No acabaría de hablar de él y hacer alarde de lo cercano que llegamos a ser en estos últimos años rayaría en la más vulgar presunción y en la odiosa costumbre de hacer que todo se trate de uno mismo (aunque si hay algo que vale la pena presumir, es la calidad de nuestros amigos).
Es comprensible el asedio del que socialmente Gofo era objeto (todos buscaban su presencia, su opinión, su aval), ya que tenía estatus de ‘rockstar’ y en un estricto sentido lo era, de allí que se le conozca mucho, se le admire tanto y se le comprenda tan poco.
Desde que un error médico destruyó por completo sus funciones renales, Gofo estaba bien consciente de que su vida había sido drásticamente acortada, pero hablaba de ello con total tranquilidad.
Miraba a la Muerte a los ojos, sabedor de que gracias a una vida plena, él le había ganado la primera partida, la más importante; y que de la segunda y definitiva nadie regresa, por más que nos vendan el cuento de la Resurrección.

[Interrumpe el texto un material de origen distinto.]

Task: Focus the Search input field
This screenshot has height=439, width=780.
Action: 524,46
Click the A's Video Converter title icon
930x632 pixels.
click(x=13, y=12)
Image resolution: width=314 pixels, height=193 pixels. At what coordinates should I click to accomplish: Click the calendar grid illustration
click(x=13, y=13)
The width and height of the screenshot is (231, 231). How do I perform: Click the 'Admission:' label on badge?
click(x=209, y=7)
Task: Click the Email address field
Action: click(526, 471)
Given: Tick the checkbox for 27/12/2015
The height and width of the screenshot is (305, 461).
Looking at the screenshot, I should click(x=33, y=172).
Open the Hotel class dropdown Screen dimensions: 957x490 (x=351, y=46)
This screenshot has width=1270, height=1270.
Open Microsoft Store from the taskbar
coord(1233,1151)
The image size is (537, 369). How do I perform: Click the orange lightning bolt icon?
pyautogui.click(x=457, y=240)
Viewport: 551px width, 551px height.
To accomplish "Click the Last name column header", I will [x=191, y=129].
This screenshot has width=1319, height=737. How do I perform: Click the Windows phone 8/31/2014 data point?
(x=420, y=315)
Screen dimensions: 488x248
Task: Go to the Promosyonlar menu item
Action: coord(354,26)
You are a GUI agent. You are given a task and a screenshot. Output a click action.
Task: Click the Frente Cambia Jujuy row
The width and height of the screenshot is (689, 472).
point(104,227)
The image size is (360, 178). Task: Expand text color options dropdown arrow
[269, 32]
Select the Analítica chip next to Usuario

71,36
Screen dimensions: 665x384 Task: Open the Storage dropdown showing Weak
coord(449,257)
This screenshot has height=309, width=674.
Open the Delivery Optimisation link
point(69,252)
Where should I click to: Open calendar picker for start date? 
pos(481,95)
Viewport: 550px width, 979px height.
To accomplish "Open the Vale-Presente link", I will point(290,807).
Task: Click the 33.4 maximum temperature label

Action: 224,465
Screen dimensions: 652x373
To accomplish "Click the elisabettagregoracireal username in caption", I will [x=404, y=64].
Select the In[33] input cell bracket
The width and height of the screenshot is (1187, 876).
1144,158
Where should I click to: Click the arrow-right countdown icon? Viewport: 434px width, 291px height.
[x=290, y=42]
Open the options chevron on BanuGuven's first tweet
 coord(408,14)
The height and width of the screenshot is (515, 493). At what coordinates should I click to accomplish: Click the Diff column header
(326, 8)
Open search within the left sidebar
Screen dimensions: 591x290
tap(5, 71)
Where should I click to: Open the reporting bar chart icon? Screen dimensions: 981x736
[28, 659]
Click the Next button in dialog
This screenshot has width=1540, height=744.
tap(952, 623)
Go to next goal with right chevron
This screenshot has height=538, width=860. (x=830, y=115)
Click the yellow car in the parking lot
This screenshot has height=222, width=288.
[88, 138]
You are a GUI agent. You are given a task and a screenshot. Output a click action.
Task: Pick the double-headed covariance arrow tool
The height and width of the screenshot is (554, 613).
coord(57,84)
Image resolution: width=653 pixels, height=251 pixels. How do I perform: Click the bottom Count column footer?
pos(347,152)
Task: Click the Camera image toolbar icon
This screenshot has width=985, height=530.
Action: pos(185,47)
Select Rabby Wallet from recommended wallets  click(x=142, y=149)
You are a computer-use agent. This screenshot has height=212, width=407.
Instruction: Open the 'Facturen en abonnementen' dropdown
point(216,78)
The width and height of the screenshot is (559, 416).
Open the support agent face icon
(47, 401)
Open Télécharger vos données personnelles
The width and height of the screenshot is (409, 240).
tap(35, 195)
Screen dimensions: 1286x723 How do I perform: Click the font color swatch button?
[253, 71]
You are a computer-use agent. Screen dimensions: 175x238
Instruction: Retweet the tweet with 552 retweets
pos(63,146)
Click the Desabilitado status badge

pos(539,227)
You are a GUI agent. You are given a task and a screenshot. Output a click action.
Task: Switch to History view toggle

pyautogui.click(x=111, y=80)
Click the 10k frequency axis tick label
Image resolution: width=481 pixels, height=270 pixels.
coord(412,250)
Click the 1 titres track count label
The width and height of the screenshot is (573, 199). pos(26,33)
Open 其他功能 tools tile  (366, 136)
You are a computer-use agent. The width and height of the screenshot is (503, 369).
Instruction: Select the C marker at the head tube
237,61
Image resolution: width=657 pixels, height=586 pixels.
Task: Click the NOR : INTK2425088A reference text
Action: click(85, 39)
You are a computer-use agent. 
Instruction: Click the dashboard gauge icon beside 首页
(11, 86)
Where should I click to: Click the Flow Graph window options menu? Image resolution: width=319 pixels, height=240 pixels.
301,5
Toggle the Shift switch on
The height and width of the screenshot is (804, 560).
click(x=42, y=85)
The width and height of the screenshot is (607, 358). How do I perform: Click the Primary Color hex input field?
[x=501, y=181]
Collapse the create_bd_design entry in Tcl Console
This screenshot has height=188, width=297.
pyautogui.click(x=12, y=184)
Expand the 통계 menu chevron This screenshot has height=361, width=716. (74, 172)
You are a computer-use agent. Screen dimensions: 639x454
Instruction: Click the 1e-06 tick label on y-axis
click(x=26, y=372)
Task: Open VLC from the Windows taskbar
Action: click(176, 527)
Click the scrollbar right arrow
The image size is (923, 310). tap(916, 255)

Muchos de sus amigos y admiradores quizás quieran honrarlo y no sepan cuál es la mejor manera de hacerlo.
No pierda el tiempo con oraciones y plegarias. Asegúrese mejor de vivir bien y de hacer el bien.
Cultívese: Esta noche lea un buen libro, mire una buena peli, escuche un buen disco; escoja algo que le ponga a pensar, que mueva su intelecto. No tiene que ser arte elevado, pero sí es obligatorio usar el sentido crítico. Coma y beba bien, no por vicio, sino como una celebración. Sea consciente de lo afortunado que es.
Aprenda a escuchar, ábrase a ideas nuevas que reten a sus creencias más pétreas; déjese de supersticiones (santos, dioses y demonios); haga el bien por convicción, no porque anhele el Paraíso. Súmese a las causas justas, no desde la caridad sino oponiéndose a los tiranos.
Y tenga bien claro que la promesa de la vida eterna es sólo eso, una vaga promesa, ya que lo único seguro es el tiempo que tenemos aquí en la Tierra.
¡Usted también, monte en su motocicleta y cabalgue hacia el amanecer!